Got core dumped error when running tftrt sample code

I installed TensorRt 4…0.0.3 at first and got core dumped error when running run_all.sh in the tftrt sample. And then I switched to TensorRT 3.0.4-1+cuda9.0 and got same result. Here is the error code: /ops/_beam_search_ops.so./run_all.sh: line 13: 3347 Aborted (core dumped) python tftrt_sample.py --native --FP32 --FP16 --INT8 --num_loops 10 --topN 5 --batch_size 4 --workspace_size 2048 --log_file log.txt --network resnet_v1_50_frozen.pb --input_node input --output_nodes resnet_v1_50/predictions/Reshape_1 --img_size 224 --img_file grace_hopper.jpg.

System: Ubuntu 16.04
TensorRT version: 3.0.4-1+cuda9.0
CUDA version: 9.0
cuDNN version: 7.0.5
TensorFlow version: 1.7
GPU: GTX 1080ti

Hi I am able to run the code, but after “INFO:tensorflow:Timing loop done!” and “starting build engine” message I am getting core dump error. I did not change anything in given sample file “tftrt_sample.py and run_all.sh”. Can anyone help me? I am using TensorRT 4.0.0.3 version with tensorflow-gpu 1.7.0 and cuda V9.0.176. Thanks in Advance.
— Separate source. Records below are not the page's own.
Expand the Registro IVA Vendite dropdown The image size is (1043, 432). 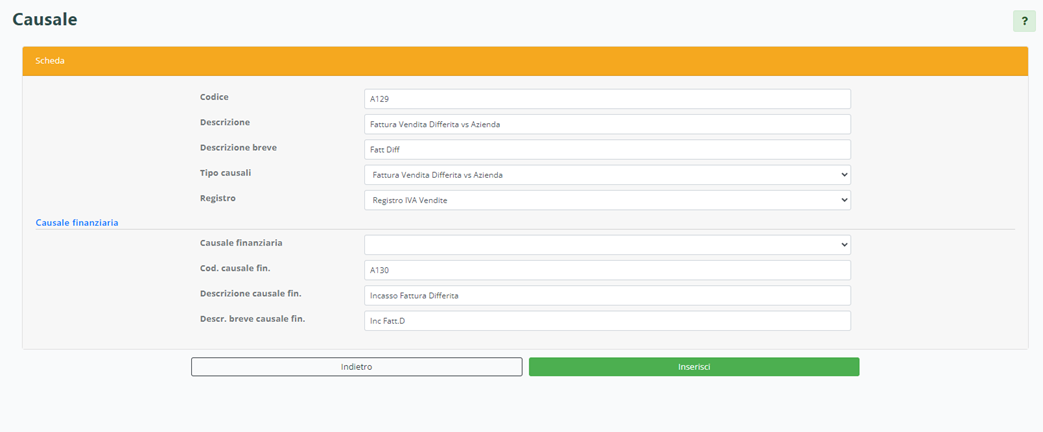(x=607, y=200)
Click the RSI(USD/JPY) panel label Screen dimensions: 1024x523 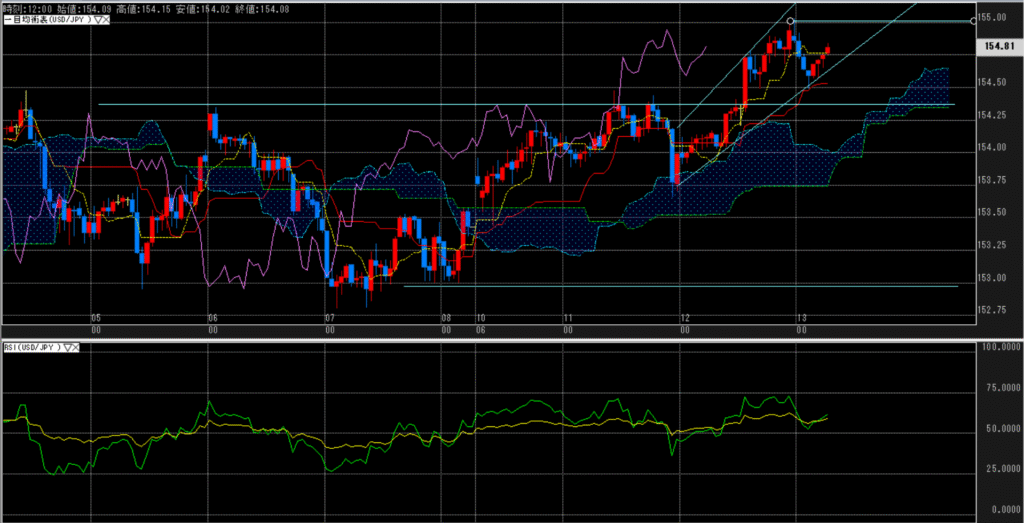(x=32, y=347)
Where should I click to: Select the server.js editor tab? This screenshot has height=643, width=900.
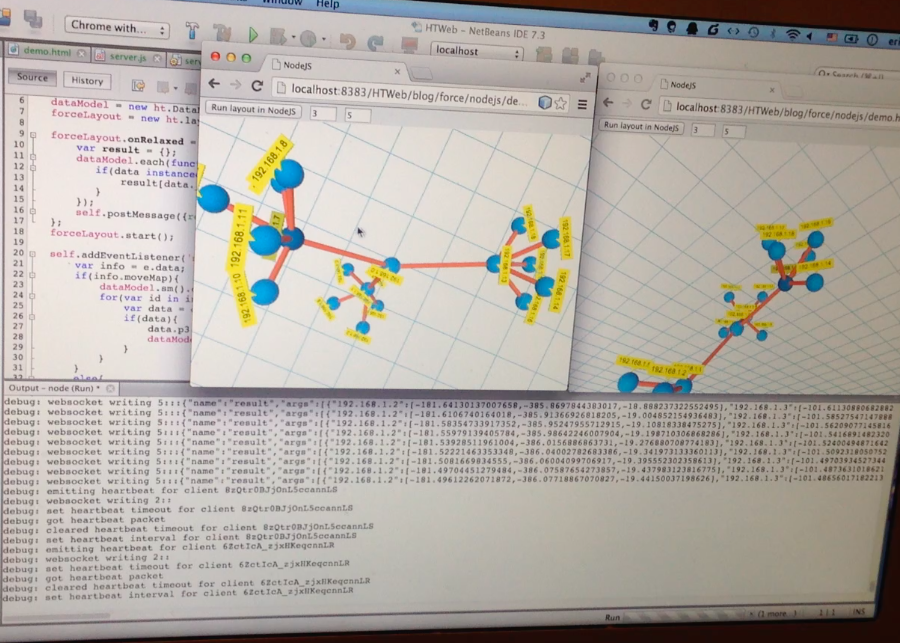pos(126,57)
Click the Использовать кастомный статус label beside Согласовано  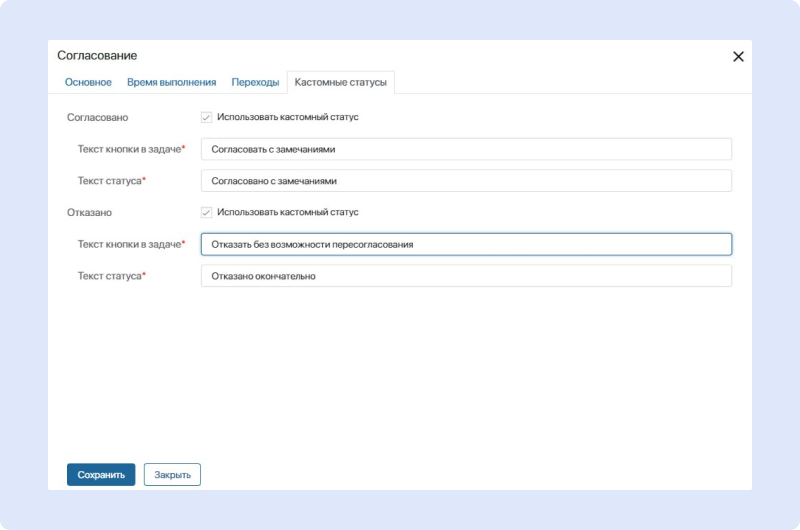coord(287,117)
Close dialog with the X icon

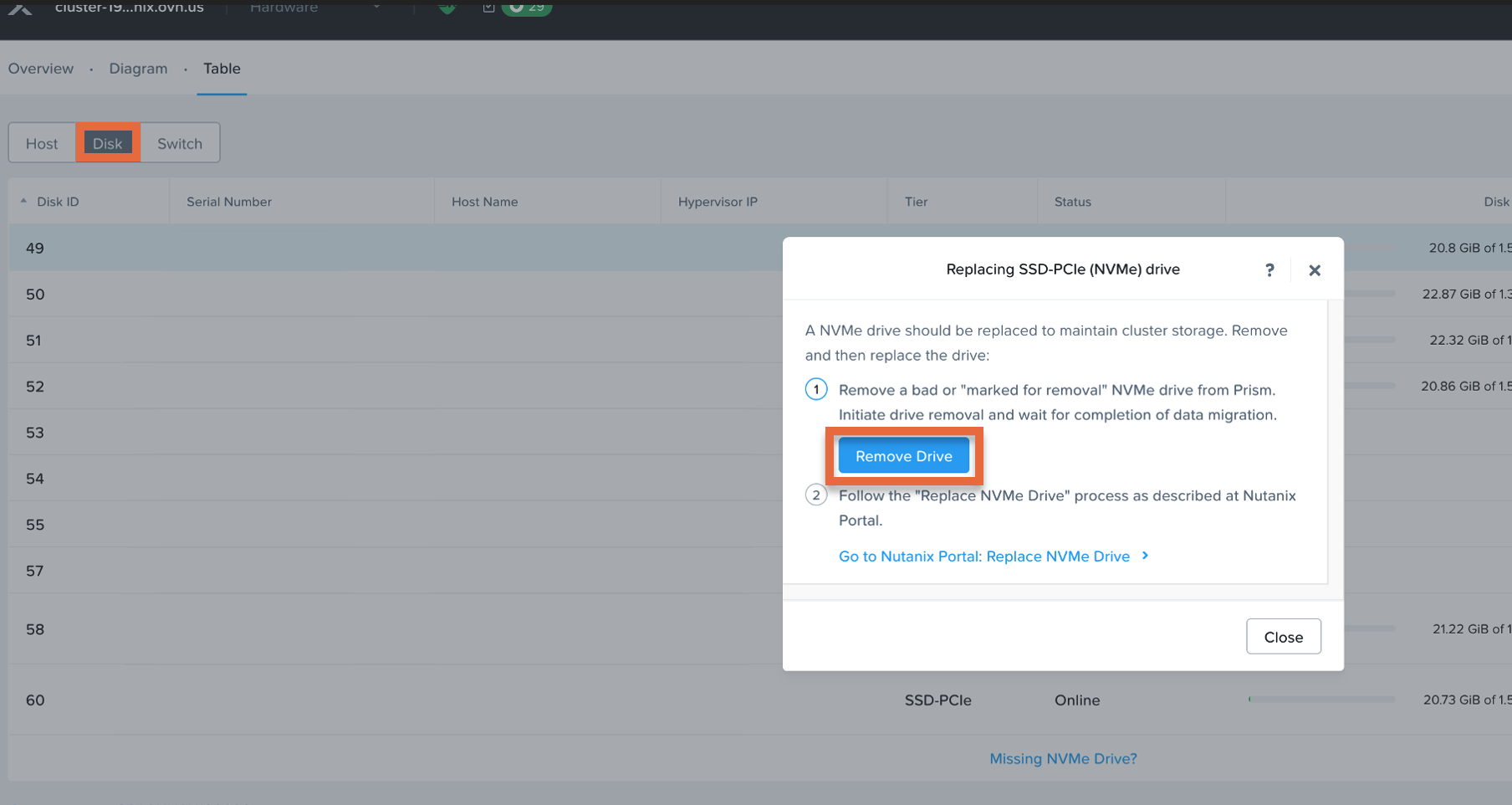click(1315, 270)
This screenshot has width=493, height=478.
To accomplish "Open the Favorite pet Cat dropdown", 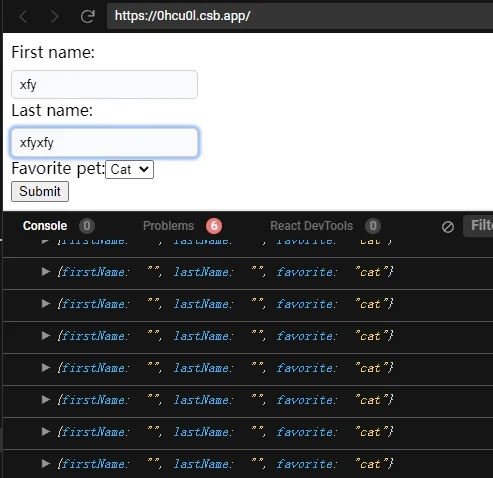I will (x=129, y=169).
Got the same problem here, I also tried both tensorRT 3 and 4. Anyone got a clue?

System: Ubuntu 16.04
TensorRT version: 3.0.4-1+cuda9.0
CUDA version: 9.0
cuDNN version: 7.0.5
TensorFlow version: 1.8
GPU: Tesla K80

iter  8   0.0492392396927
iter  9   0.0493129205704
Comparison= True
INFO:tensorflow:Timing loop done!
images/s : 81.3 +/- 0.1, s/batch: 0.04922 +/- 0.00006
RES, Native, 4, 81.26, 0.10, 0.04922, 0.00006
2018-05-07 18:59:29.351872: I tensorflow/core/grappler/devices.cc:51] Number of eligible GPUs (core count >= 8): 1
2018-05-07 18:59:30.462703: I tensorflow/contrib/tensorrt/convert/convert_nodes.cc:2660] Max batch size= 4 max workspace size= 2147483648
2018-05-07 18:59:30.462973: I tensorflow/contrib/tensorrt/convert/convert_nodes.cc:2666] starting build engine
*** Error in `python': munmap_chunk(): invalid pointer: 0x00007ffd14d253d0 ***
======= Backtrace: =========
/lib/x86_64-linux-gnu/libc.so.6(+0x777e5)[0x7fd245b3c7e5]
/lib/x86_64-linux-gnu/libc.so.6(cfree+0x1a8)[0x7fd245b49698]
/home/li/tf/local/lib/python2.7/site-packages/tensorflow/python/../libtensorflow_framework.so(_ZNSt10_HashtableISsSsSaISsENSt8__detail9_IdentityESt8equal_toISsESt4hashISsENS1_18_Mod_range_hashingENS1_20_Default_ranged_hashENS1_20_Prime_rehash_policyENS1_17_Hashtable_traitsILb1ELb1ELb1EEEE21_M_insert_unique_nodeEmmPNS1_10_Hash_nodeISsLb1EEE+0xfc)[0x7fd21ab31d3c]
/usr/lib/x86_64-linux-gnu/libnvinfer.so.4(_ZNSt10_HashtableISsSsSaISsENSt8__detail9_IdentityESt8equal_toISsESt4hashISsENS1_18_Mod_range_hashingENS1_20_Default_ranged_hashENS1_20_Prime_rehash_policyENS1_17_Hashtable_traitsILb1ELb1ELb1EEEE9_M_insertIRKSsNS1_10_AllocNodeISaINS1_10_Hash_nodeISsLb1EEEEEEEESt4pairINS1_14_Node_iteratorISsLb1ELb1EEEbEOT_RKT0_St17integral_constantIbLb1EE+0x96)[0x7fd1dbb83a26]
/usr/lib/x86_64-linux-gnu/libnvinfer.so.4(_ZNK8nvinfer17Network8validateERKNS_5cudnn15HardwareContextEbbi+0x1a6)[0x7fd1dbb71b36]
/usr/lib/x86_64-linux-gnu/libnvinfer.so.4(_ZN8nvinfer17builder11buildEngineERNS_21CudaEngineBuildConfigERKNS_5cudnn15HardwareContextERKNS_7NetworkE+0x46)[0x7fd1dbb5e156]
/usr/lib/x86_64-linux-gnu/libnvinfer.so.4(_ZN8nvinfer17Builder15buildCudaEngineERNS_18INetworkDefinitionE+0x11)[0x7fd1dbb48e81]
/home/li/tf/local/lib/python2.7/site-packages/tensorflow/contrib/tensorrt/_wrap_conversion.so(_ZN10tensorflow8tensorrt7convert32ConvertSubGraphToTensorRTNodeDefERNS1_14SubGraphParamsE+0x1b2b)[0x7fd1db3de3bb]
/home/li/tf/local/lib/python2.7/site-packages/tensorflow/contrib/tensorrt/_wrap_conversion.so(+0x5a49a)[0x7fd1db3bb49a]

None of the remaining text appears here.